Document extract: Begin

Tell Me Your Dreams

Sidney Sheldon

Language: English

Publisher: HarperCollins

Published: Oct 7, 1998

Description:

Amazon.com Review

Meet Ashley Patterson, the brainy, babelicious "computer whiz" and confused heroine of Tell Me Your Dreams. Although she has a cushy job at Global Computer Graphics, a fast-growing start-up in Silicon Valley, her life falls short of fulfilling. She's lonely, shy, and absolutely convinced she's being stalked. What's worse, the only sympathetic ear around is her father, Dr. Patterson, the heartless heart surgeon, who has the charm of an electric eel and the compassion of a tarantula. Given her options, Ashley looks to the heavens for support and offers up an ultimatum to the Almighty: "I'll make a deal with you, God. If it doesn't rain, it means that everything is all right, that I've been imagining everything." Of course, it starts raining buckets just paragraphs later, setting off a car alarm of an omen about our computer cutie's fate.

Document extract: End

How to complete this task
Reproduce the passage of the book listing between "Published: Oct 7, 1998" and "computer cutie's fate.", inclusive. Rely only on the book listing for Tell Me Your Dreams.

Entries shown: Begin

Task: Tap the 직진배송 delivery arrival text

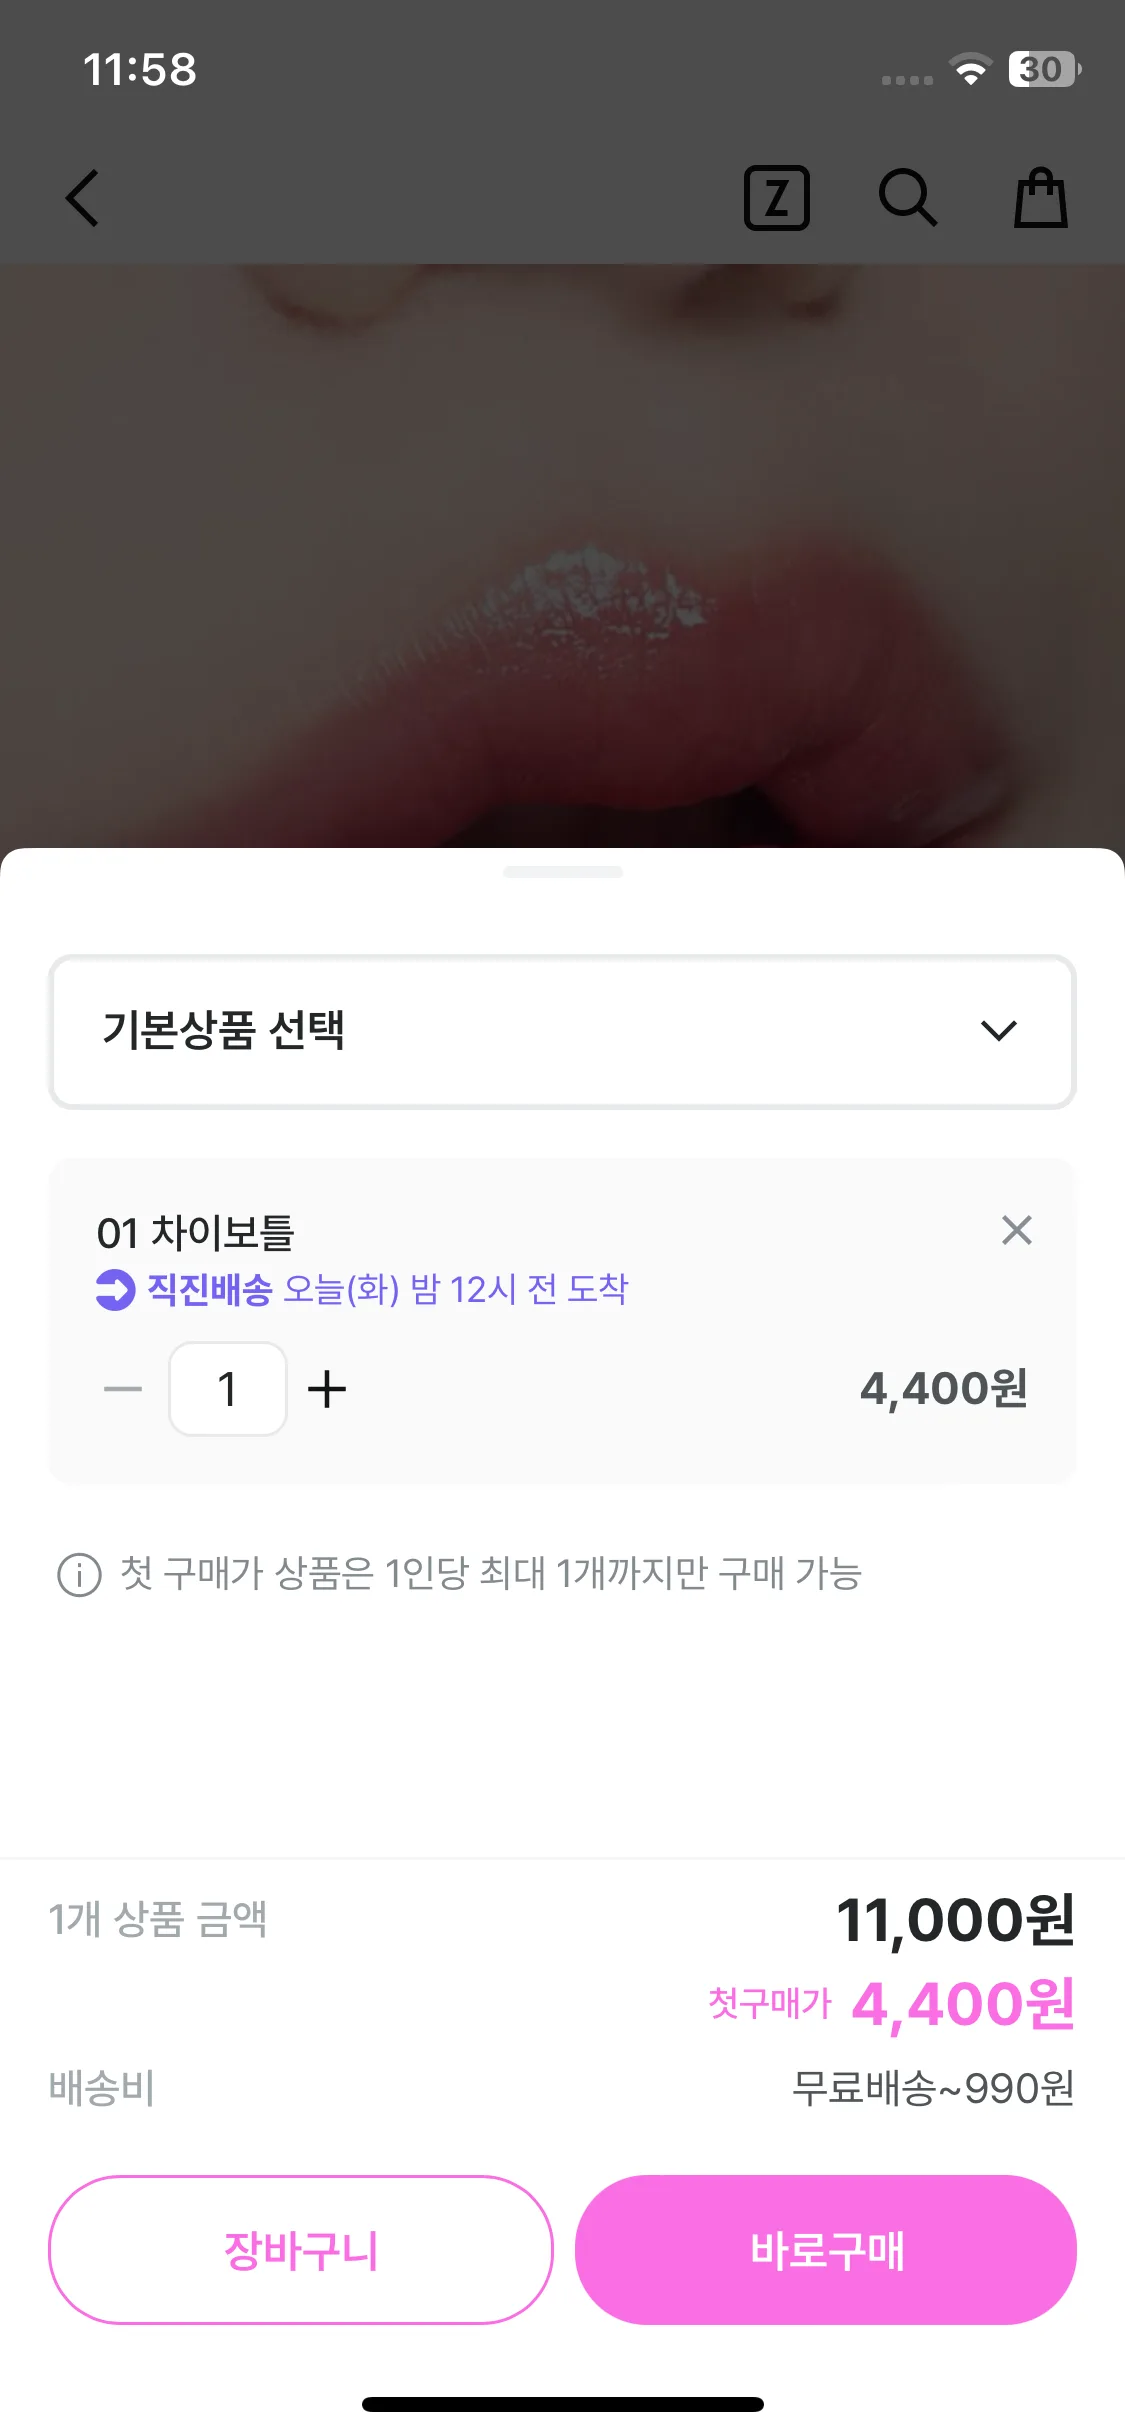Action: click(455, 1289)
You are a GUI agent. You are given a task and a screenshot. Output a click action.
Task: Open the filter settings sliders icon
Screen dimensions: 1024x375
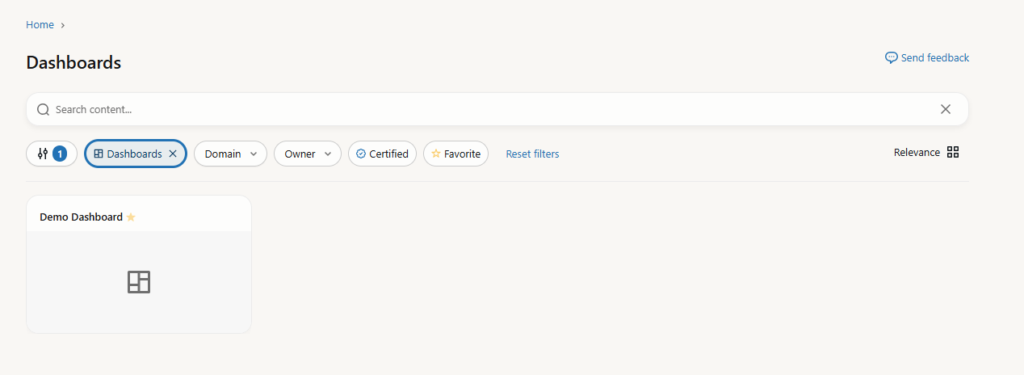43,154
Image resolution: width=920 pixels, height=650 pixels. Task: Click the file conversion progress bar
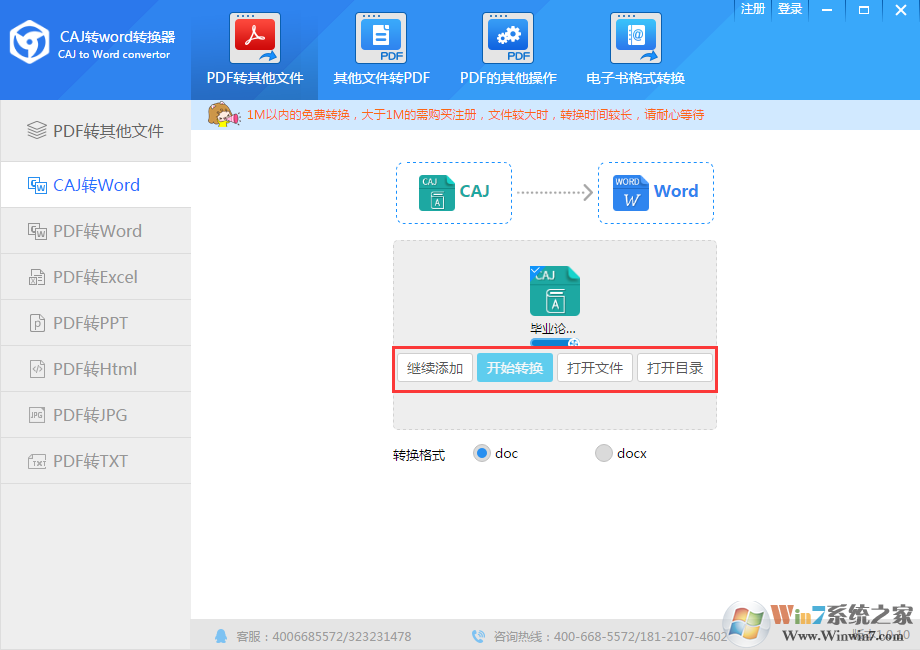(552, 342)
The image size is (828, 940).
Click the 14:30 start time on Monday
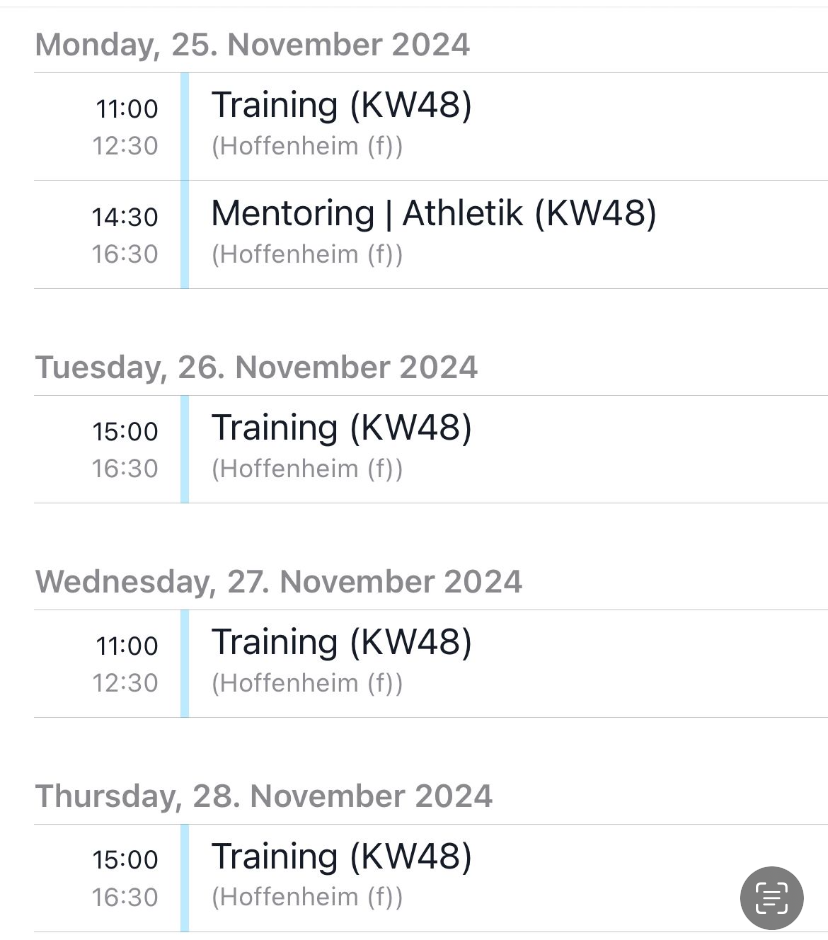[125, 217]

Entries shown: End

Output of the task
Published: Oct 7, 1998

Description:

Amazon.com Review

Meet Ashley Patterson, the brainy, babelicious "computer whiz" and confused heroine of Tell Me Your Dreams. Although she has a cushy job at Global Computer Graphics, a fast-growing start-up in Silicon Valley, her life falls short of fulfilling. She's lonely, shy, and absolutely convinced she's being stalked. What's worse, the only sympathetic ear around is her father, Dr. Patterson, the heartless heart surgeon, who has the charm of an electric eel and the compassion of a tarantula. Given her options, Ashley looks to the heavens for support and offers up an ultimatum to the Almighty: "I'll make a deal with you, God. If it doesn't rain, it means that everything is all right, that I've been imagining everything." Of course, it starts raining buckets just paragraphs later, setting off a car alarm of an omen about our computer cutie's fate.